We invest substantial time and expertise in each audit to know how best to help a particular home.There is very little about our audits that suggests a cookie cutter operation; it is all custom analysis. Because our audits are real, because they are extensive, and because a huge part of the process is credibility, the acceptance rate from our recommendation list—so far—is very high. The entire process is designed to help us understand the needs and issues in the home. People who pay $500 for an audit believe they have a problem.Their struggle is to find a company that has a solution to their particular problems—rather than a company that will try to fit a prepackaged solution to their problems.

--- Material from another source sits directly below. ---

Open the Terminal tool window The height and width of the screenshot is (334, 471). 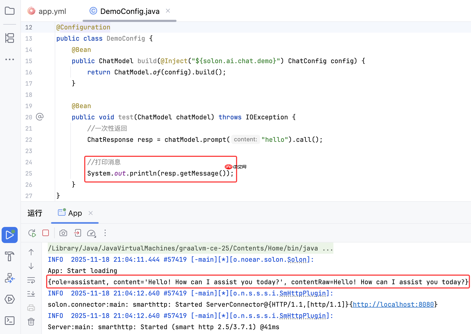pos(10,320)
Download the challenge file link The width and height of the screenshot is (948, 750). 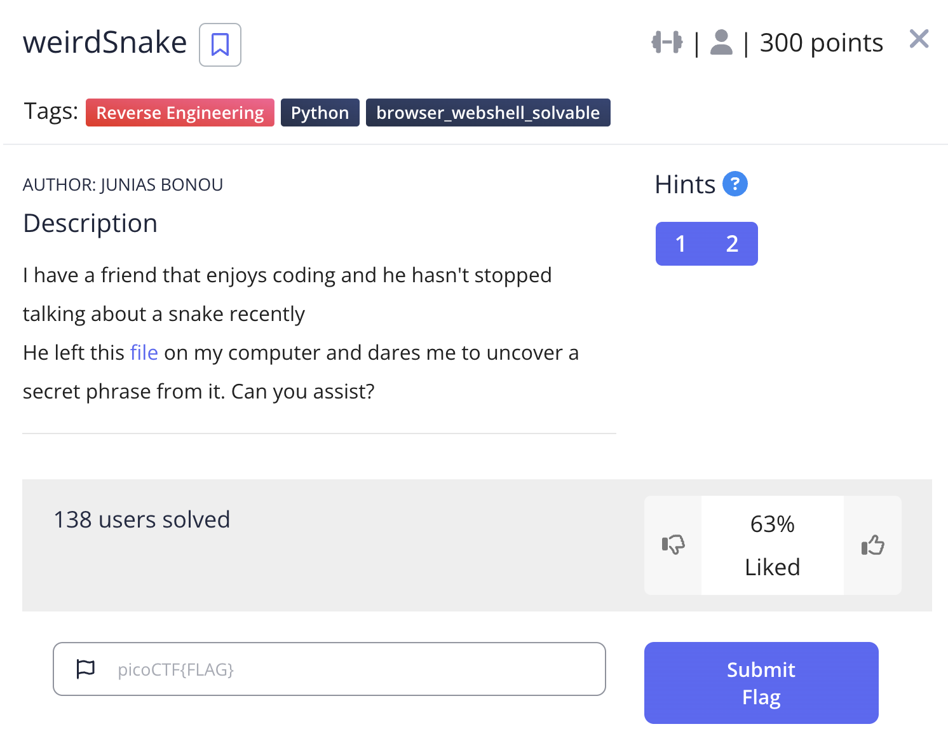(x=144, y=353)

We have made significant strides in becoming a company that delivers tailored solutions and in developing home performance as a viable business. One strategic and very noticeable change is the training that has percolated throughout almost all levels of our company. For example, our controller, who is a CPA, is also certified as a home energy rater and an energy code inspector. Our warehouse manager holds both energy certifications as well.Throughout all our business units,we have 20 home energy raters and 13 certified code inspectors, and we are just getting started on education and training.
It is an ongoing challenge to make this business valuable to homeowners, as well as to the employees of our company. But with the recent dramatic price increases in electricity and natural gas,we think the home performance market will continue to grow rapidly.